* _Exercise goal_: Pull out every line from the line containing "You are a computer-use agent." through the end of the material, both ends included, and reproduce it exactly. Keep pictures out.
————
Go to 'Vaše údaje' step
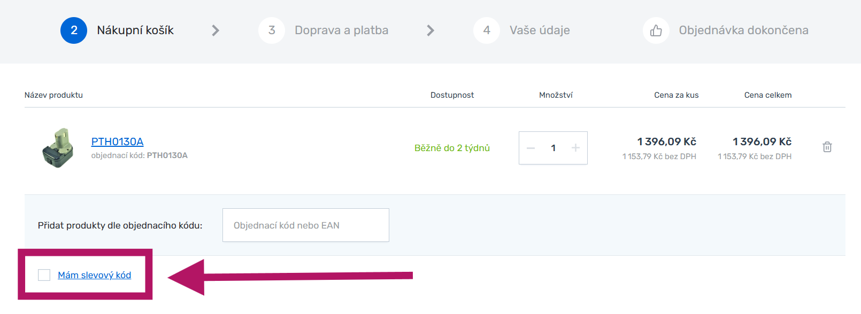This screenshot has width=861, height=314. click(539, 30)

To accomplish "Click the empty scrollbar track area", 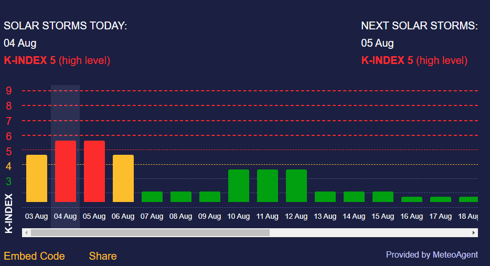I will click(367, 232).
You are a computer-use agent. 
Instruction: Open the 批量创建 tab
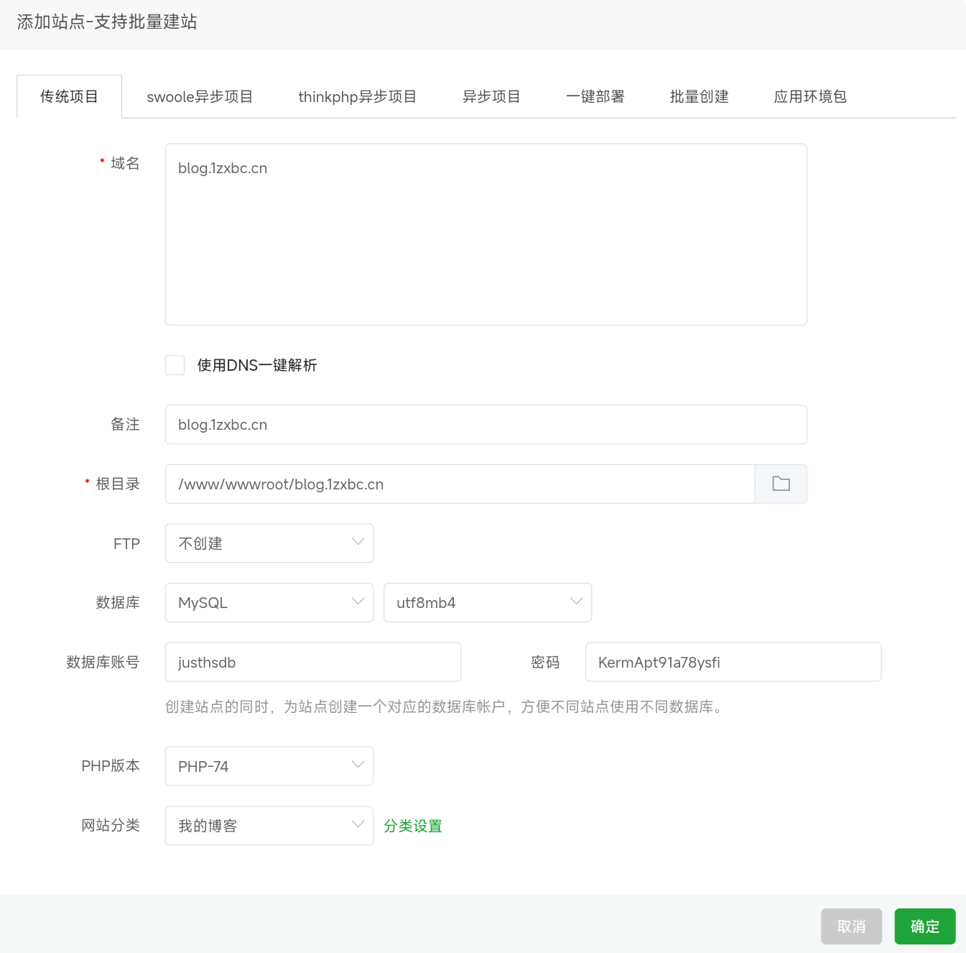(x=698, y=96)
————
* _Response to this exercise_:
You are a computer-use agent. 
Instruction: Open the 批量创建 tab
(x=698, y=96)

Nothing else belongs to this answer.